Pension Survivor Benefit Election — Protect Your Spouse’s Retirement Income
What Is It?
If you have a traditional defined benefit pension, one of the most consequential financial decisions you’ll ever make is choosing your payment option at retirement. ERISA requires private pension plans to offer a Qualified Joint and Survivor Annuity (QJSA) as the default — a lifetime annuity that continues at least 50% of payments to a surviving spouse after the retiree’s death. Most people choose the single life annuity for the higher monthly payment — a decision that can leave a surviving spouse with zero pension income.
Do I Qualify?
- You are about to start a defined benefit pension or are in the election window now
- You are married or otherwise need to think seriously about survivor income for someone else
- Your plan offers multiple annuity or survivor-payment choices
- You understand this decision is often locked in after retirement starts
What ERISA Requires
For married participants, ERISA mandates:
- The default must be a QJSA — at least 50% of the retiree’s payment continues to the surviving spouse for life
- Waiving the QJSA requires written spousal consent — the spouse must sign a notarized waiver witnessed by a plan representative or notary public
- The plan must provide a written explanation of the QJSA, alternatives, and the financial effect of waiving
Many plans offer multiple survivor benefit levels: 50%, 75%, or 100% continuation. A 100% survivor annuity means the spouse receives the same payment after the retiree dies; a 50% survivor annuity pays half.
The Payment Reduction
Survivor benefits are not free. Opting for a 100% joint-and-survivor annuity typically reduces the monthly payment by 10–20% compared to the single life option. For a 50% survivor annuity, the reduction is usually 5–12%. The actuarial reduction reflects the fact that payments will likely last longer.

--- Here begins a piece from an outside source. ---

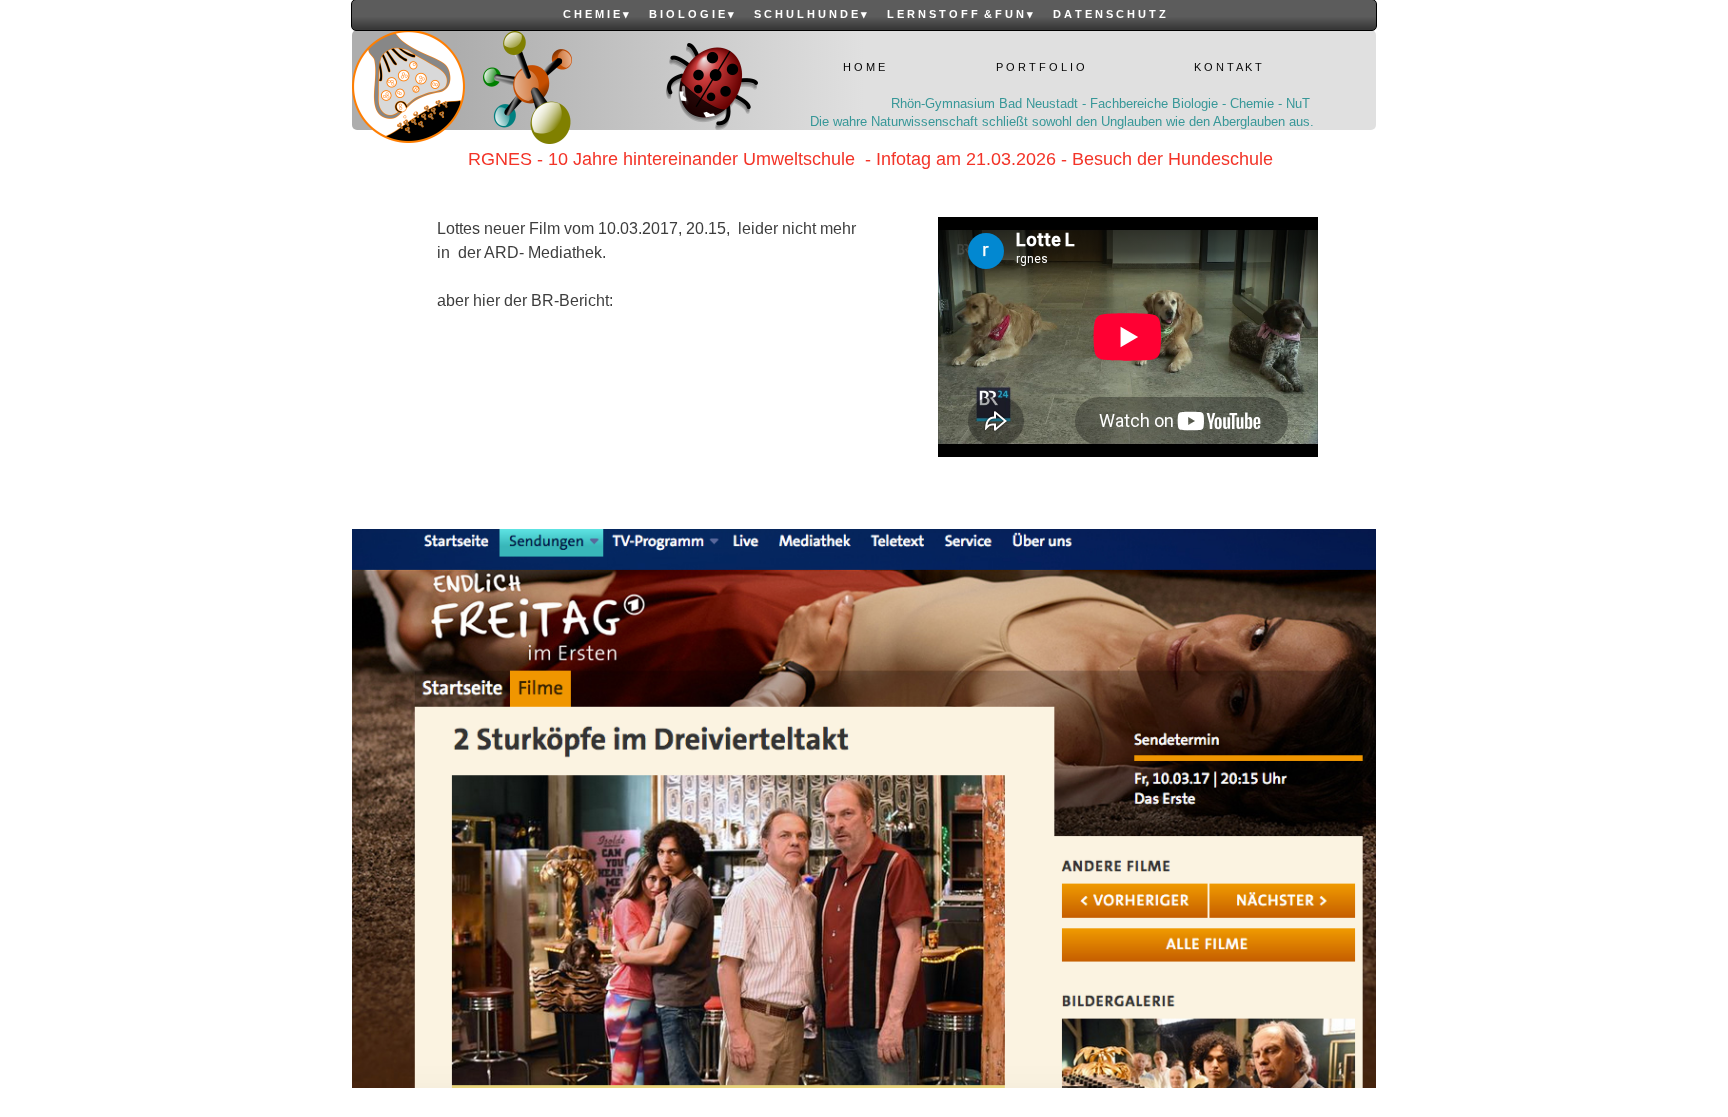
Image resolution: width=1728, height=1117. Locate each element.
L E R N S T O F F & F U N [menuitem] (960, 14)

Example: A retiree at 65 is offered:
- Single life annuity: $3,000/month
- 50% J&S annuity: $2,700/month
- 100% J&S annuity: $2,550/month
If the retiree dies at 80 and the spouse lives to 90, the 100% survivor annuity would have paid the spouse $2,550/month × 120 months = $306,000 that the single life option would not have.
The Pension Maximization Strategy
Some financial advisors advocate “pension maximization” — taking the single life annuity (higher payment) and using part of the difference to buy a life insurance policy on the retiree. If the retiree dies first, the death benefit replaces the lost pension income for the surviving spouse.
This strategy can work but requires caution:
- The retiree must remain insurable throughout retirement
- The life insurance premium must be locked in (not subject to future increases)
- The strategy fails if the retiree’s health deteriorates and the policy lapses
- The surviving spouse must be disciplined about keeping the policy in force
In most cases, the guaranteed survivor annuity is safer than relying on life insurance.
What Most People Don’t Know
- You generally cannot change your election after the first payment is received. This is a one-time, irrevocable decision at retirement. Once you’ve elected the single life annuity and received your first check, your spouse’s protection is gone.
- Federal pensions (FERS/CSRS) work differently. Federal employees pay for survivor benefits explicitly — 10% of your pension for a full survivor annuity, or a flat fee for a partial survivor annuity. Unlike private plans, you can elect different survivor benefit levels, and the spouse must consent to waiving coverage.
- Divorced spouses may still be entitled to survivor benefits under a Qualified Domestic Relations Order (QDRO) — even if you’ve remarried.
- Health matters. If your spouse is in poor health and unlikely to outlive you significantly, a smaller survivor benefit or single life annuity may be financially rational. Consult a fee-only financial planner who can model both scenarios.
Frequently Asked Questions
Can I elect a survivor benefit for a non-spouse partner?
It depends on the plan. ERISA requires the QJSA default only for legal spouses. Some plans allow designation of non-spouse partners as “other survivor” beneficiaries under a joint-and-contingent annuity, but this is plan-specific — read your Summary Plan Description.
What happens to survivor benefits if I divorce and remarry?
If you elected a survivor benefit for your first spouse, a subsequent divorce may eliminate their entitlement unless a QDRO preserved it. A new spouse gains survivor benefit rights after 1 year of marriage in most plans, but you may not be able to change your original election.
Is a 100% survivor annuity always the best choice?
Not necessarily. The optimal choice depends on the age difference between you and your spouse, your relative health, your other assets, and your risk tolerance. A 100% survivor annuity is the safest floor. But if you have substantial other income sources (Social Security, savings) that continue after your death, a lower survivor percentage may be adequate.
Does Social Security have an equivalent survivor benefit?
Yes — a surviving spouse is entitled to the higher of their own Social Security benefit or 100% of the deceased spouse’s benefit. This is separate from any pension survivor election and provides a meaningful floor of income for surviving spouses.